What you should do ▸
The answer must be an exact copy of the lines from the one with "Task: Open the Friends and Chat icon" through the final line of the records below, with no pictures.

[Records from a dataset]
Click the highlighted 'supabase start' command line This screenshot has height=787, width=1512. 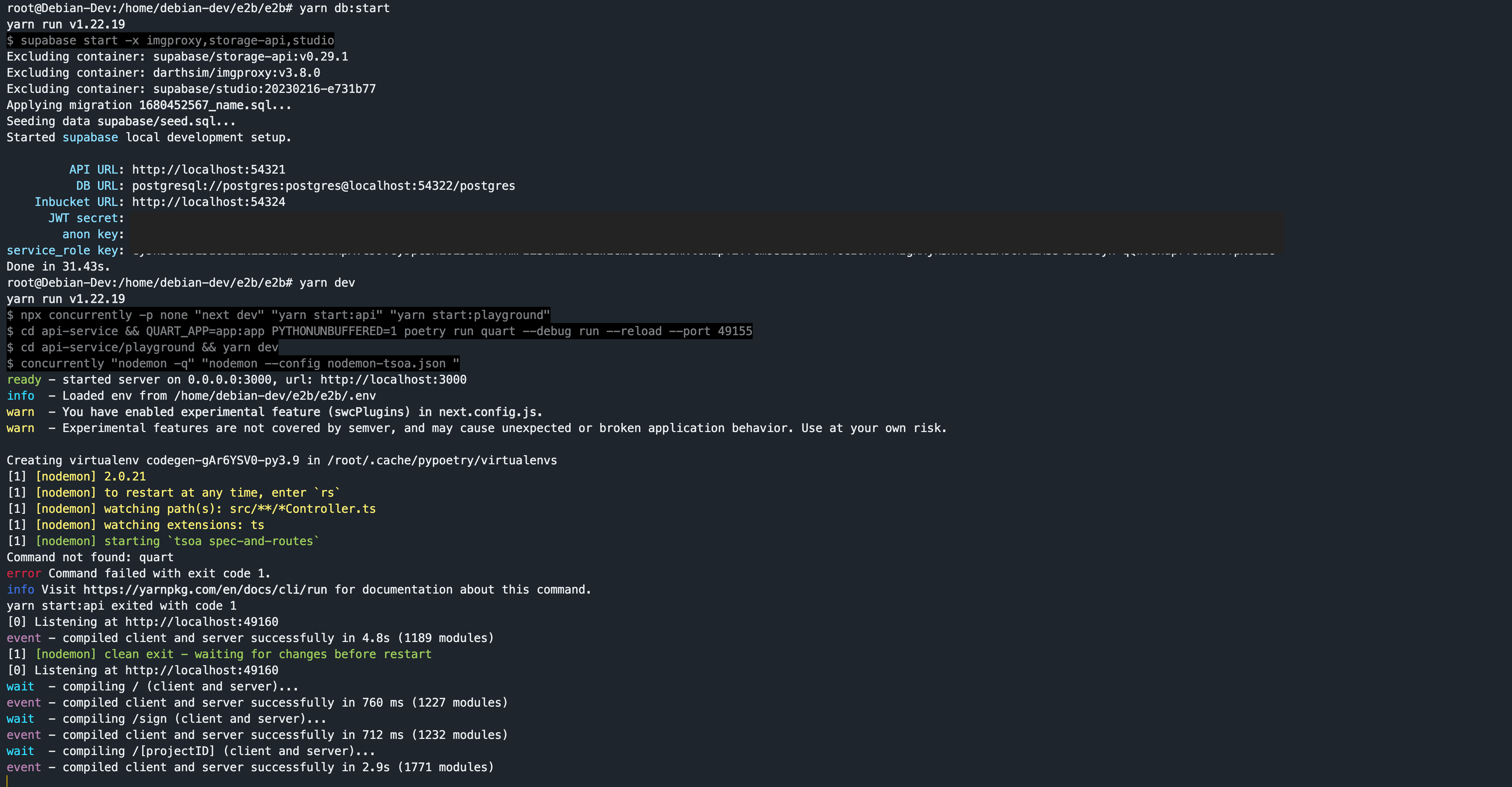pos(170,40)
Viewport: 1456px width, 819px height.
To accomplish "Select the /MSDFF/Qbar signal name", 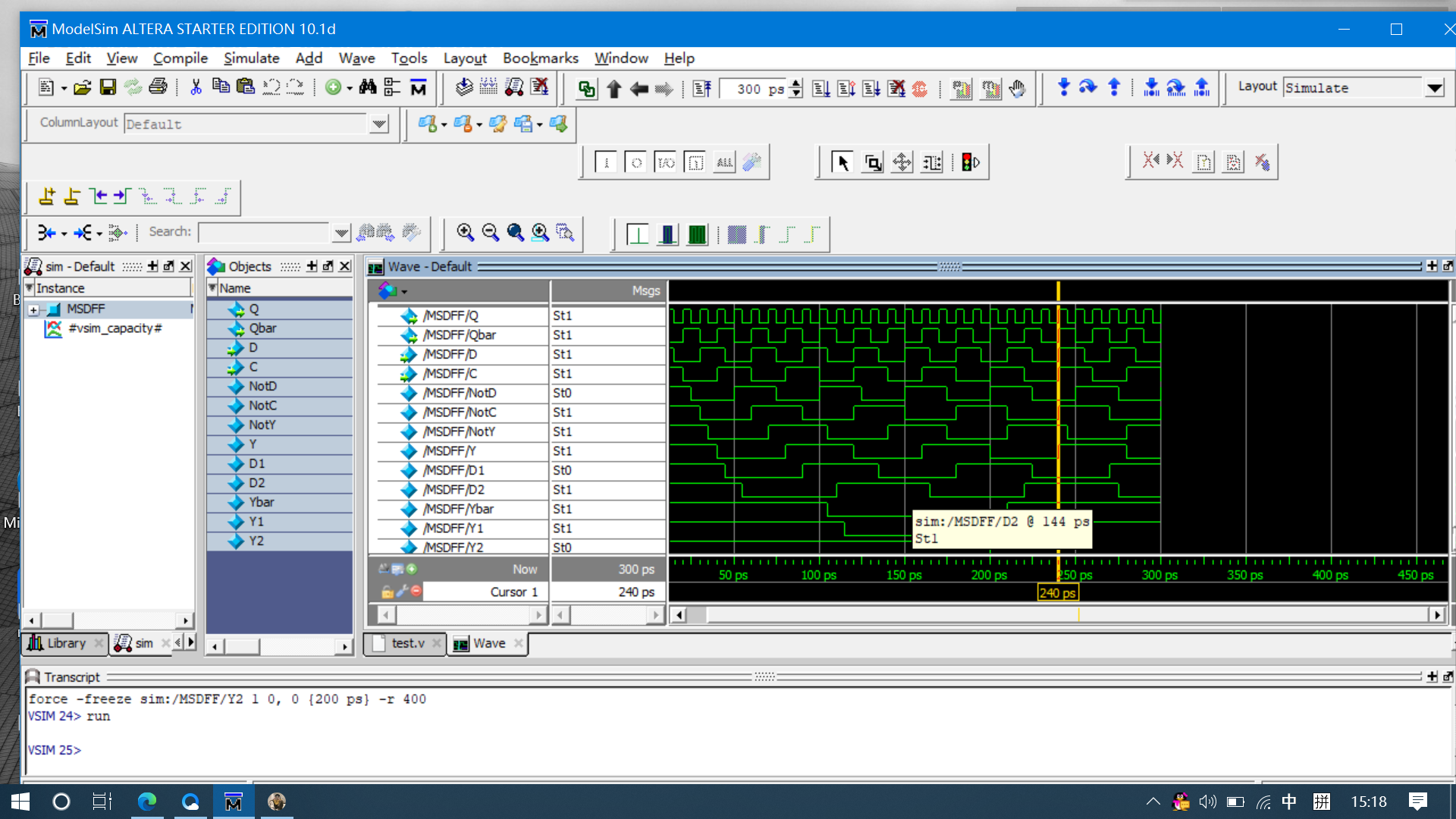I will tap(459, 335).

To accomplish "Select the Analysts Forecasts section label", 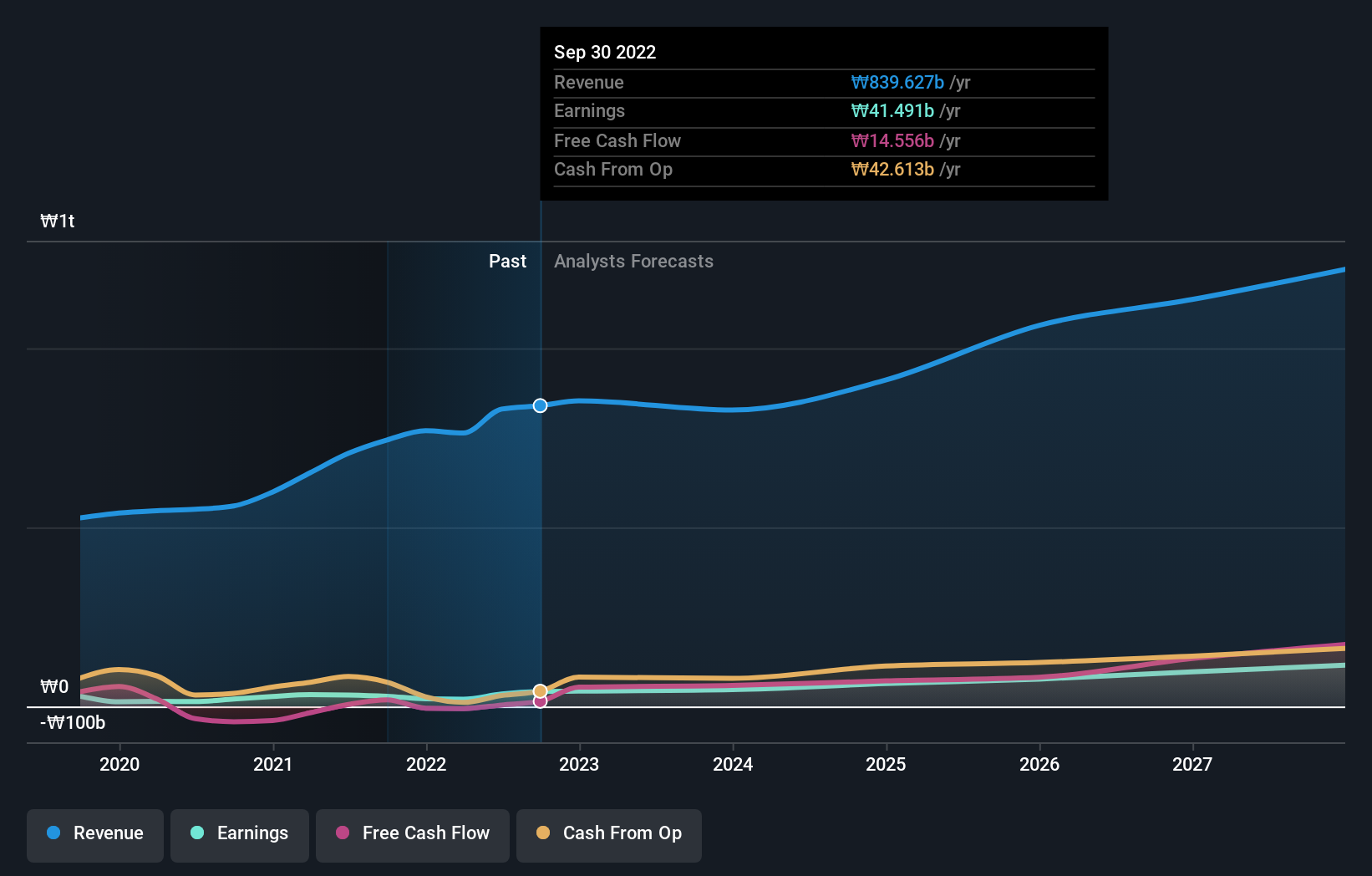I will click(x=633, y=261).
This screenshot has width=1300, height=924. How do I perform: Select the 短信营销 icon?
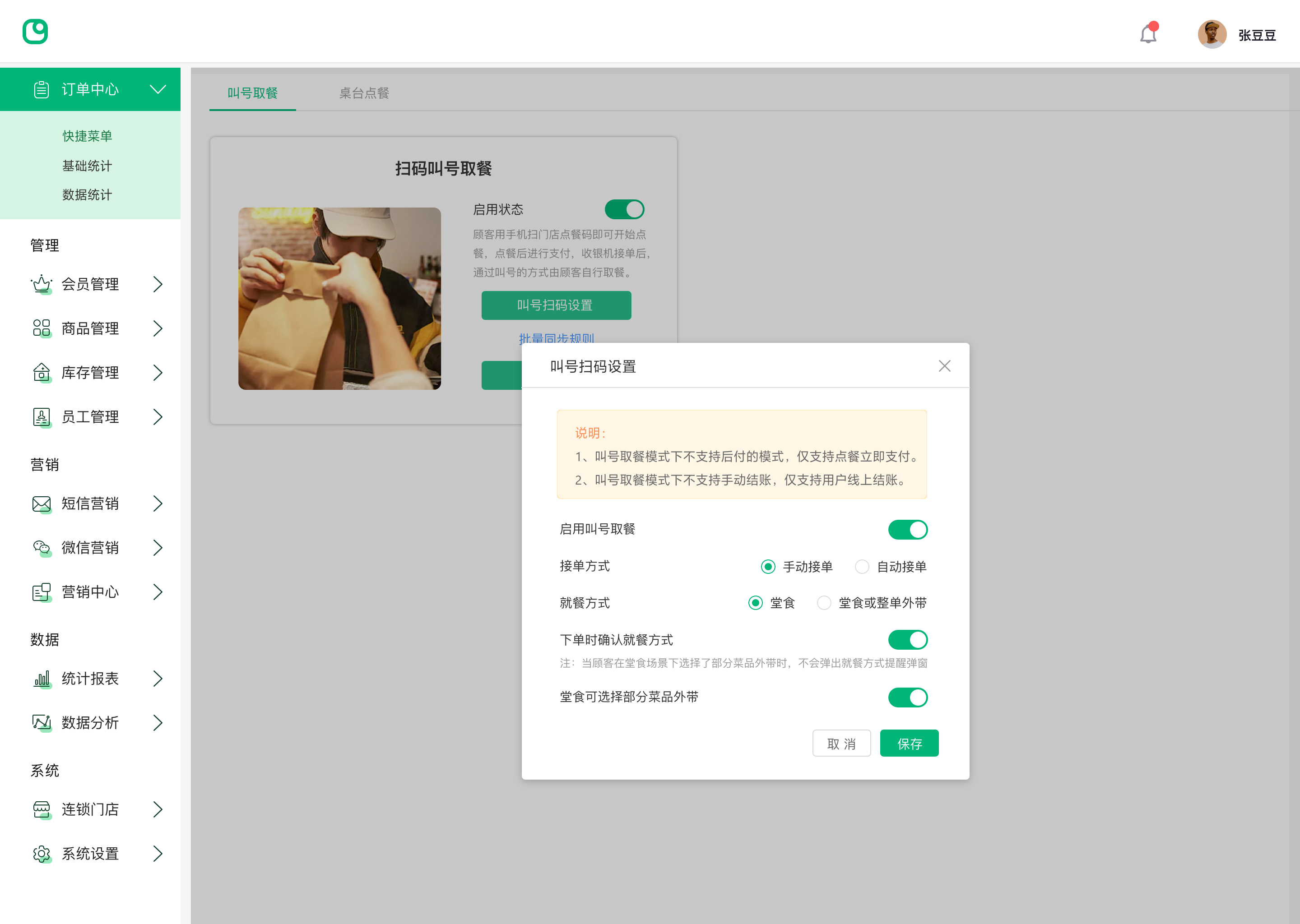click(41, 504)
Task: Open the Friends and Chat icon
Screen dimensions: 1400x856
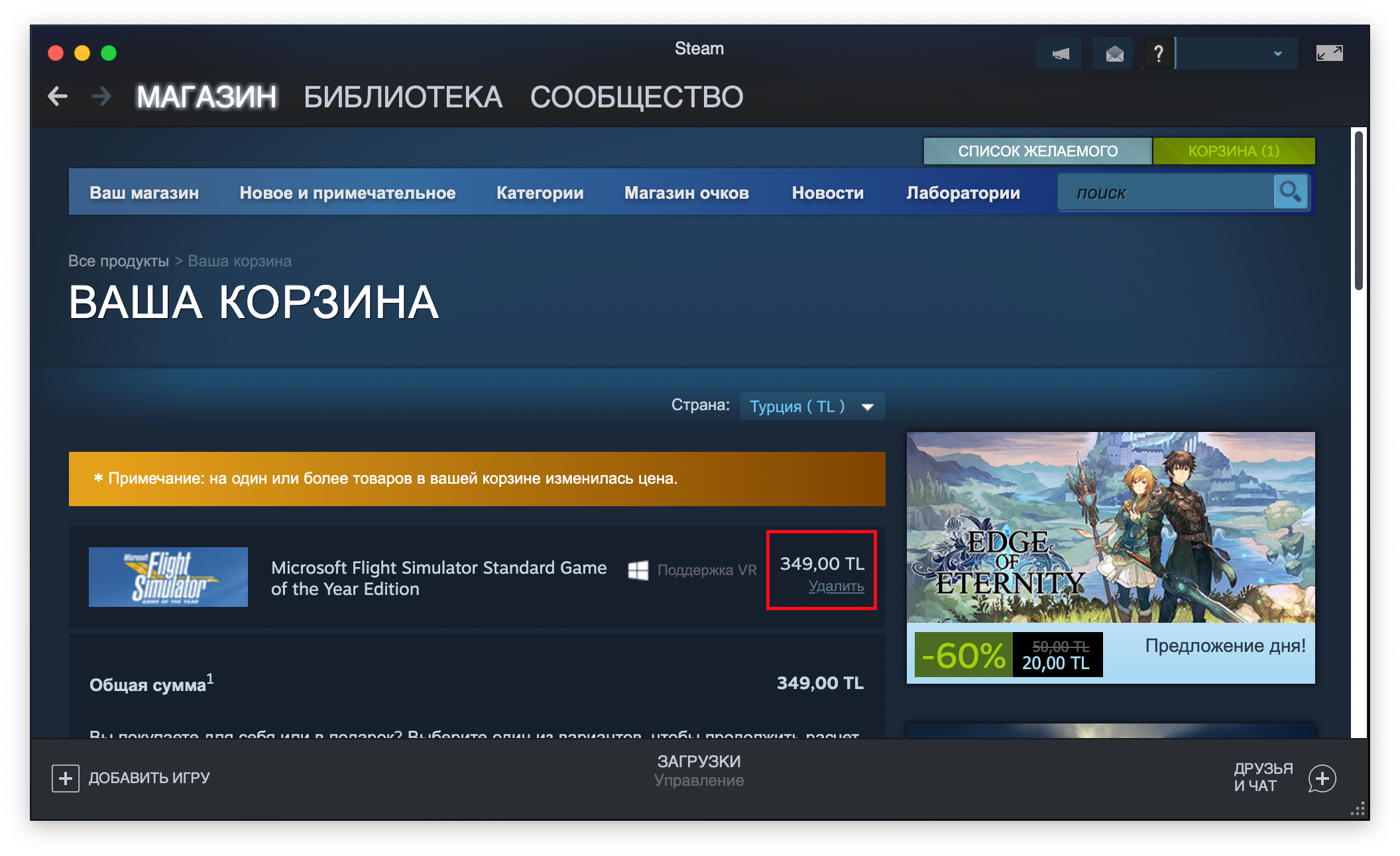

Answer to this exercise ▸
Task: Open the Friends and Chat icon
Screen dimensions: 1400x856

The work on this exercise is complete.